Pomona College’s beloved Orientation Adventure, the four-day trip to world-class destinations, is back. Only it won’t be four days, and the destinations won’t be world class.
The unfortunate twists come as OA returns this fall after a three-year pandemic hiatus. In its new incarnation, it will be three days instead of four, and the trips to world-class outdoor destinations further than two hours from campus will be eliminated, replaced by nearby campgrounds for those who travel off-campus at all. That means no more Channel Islands, no Morro Bay, no Sequoia, no Yosemite.
These changes will severely curtail a tradition that goes all the way back to 1995, when Pomona was one of the first colleges in the country to introduce an outdoor orientation program. OA leaders were told that, in pre-pandemic surveys, it was consistently rated students’ favorite part of orientation — there was no need for an overhaul.
However, the student affairs office has been attempting to do so for years now, beginning with the wildly wrongheaded decision to move it to sophomore year in fall 2018, which was quickly reversed after fierce community pushback. During the pandemic, the departure of both former Outdoor Education Center staffers and the turnover of three quarters of the student body has weakened institutional memory, muting potential resistance.
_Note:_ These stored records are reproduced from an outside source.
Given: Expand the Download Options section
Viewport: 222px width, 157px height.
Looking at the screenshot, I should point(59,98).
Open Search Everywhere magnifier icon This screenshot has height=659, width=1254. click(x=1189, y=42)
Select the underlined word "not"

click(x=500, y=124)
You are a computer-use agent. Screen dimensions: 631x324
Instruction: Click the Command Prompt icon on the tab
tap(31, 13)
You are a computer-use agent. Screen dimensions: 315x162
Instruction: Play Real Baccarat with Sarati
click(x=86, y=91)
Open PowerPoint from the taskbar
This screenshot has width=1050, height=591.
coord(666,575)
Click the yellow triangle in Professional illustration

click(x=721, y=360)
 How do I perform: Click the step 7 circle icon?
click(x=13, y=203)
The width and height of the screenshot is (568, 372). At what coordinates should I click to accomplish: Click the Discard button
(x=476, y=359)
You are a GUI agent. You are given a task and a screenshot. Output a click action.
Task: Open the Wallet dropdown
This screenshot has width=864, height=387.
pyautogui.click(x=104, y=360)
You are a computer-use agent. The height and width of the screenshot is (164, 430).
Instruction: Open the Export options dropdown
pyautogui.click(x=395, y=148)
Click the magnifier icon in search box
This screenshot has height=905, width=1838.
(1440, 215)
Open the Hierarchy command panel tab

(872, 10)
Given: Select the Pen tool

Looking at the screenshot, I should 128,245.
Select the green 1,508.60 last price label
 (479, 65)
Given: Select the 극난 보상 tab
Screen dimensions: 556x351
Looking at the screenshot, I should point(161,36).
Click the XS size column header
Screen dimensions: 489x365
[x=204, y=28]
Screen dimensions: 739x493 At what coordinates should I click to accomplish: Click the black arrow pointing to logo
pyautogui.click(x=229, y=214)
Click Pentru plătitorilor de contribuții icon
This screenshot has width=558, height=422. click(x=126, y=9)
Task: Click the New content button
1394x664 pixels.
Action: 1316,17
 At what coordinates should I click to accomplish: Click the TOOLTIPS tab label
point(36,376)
Pomona has been seeking to shorten orientation overall in response to student feedback that it is overwhelming. “We really had to look at what the schedule would look like, and what we decided was, as great as OA is, that it had to be the thing that was shortened,” Josh Eisenberg, dean of campus life and chief planner of OA, previously told TSL.
The goal is understandable, but OA is the wrong target — shortening it to try to relieve stress makes about as much sense as shortening an overlong workday by cutting down the lunch hour.
OA’s four-day length was an integral part of its success. It provided room to relax and time to form meaningful social connections. As a former OA leader, I fondly remember one of my OAbies jokingly referring to a human knot teamwork game as “a day-4 game,” reflecting that it required a level of comfort with each other that we only achieved toward the end of the trip. At only three days, including transit, unpacking and repacking, students will barely be able to settle in before having to turn around.
The elimination of all destinations further than two hours from campus is equally dismaying. Pre-pandemic trips traveled up to six hours, enabling access to destinations that many of us, particularly low-income students, could only have reached with institutional support. While I’m sure the campgrounds are perfectly nice, they lack the awe factor of a Yosemite and are easily accessible anytime.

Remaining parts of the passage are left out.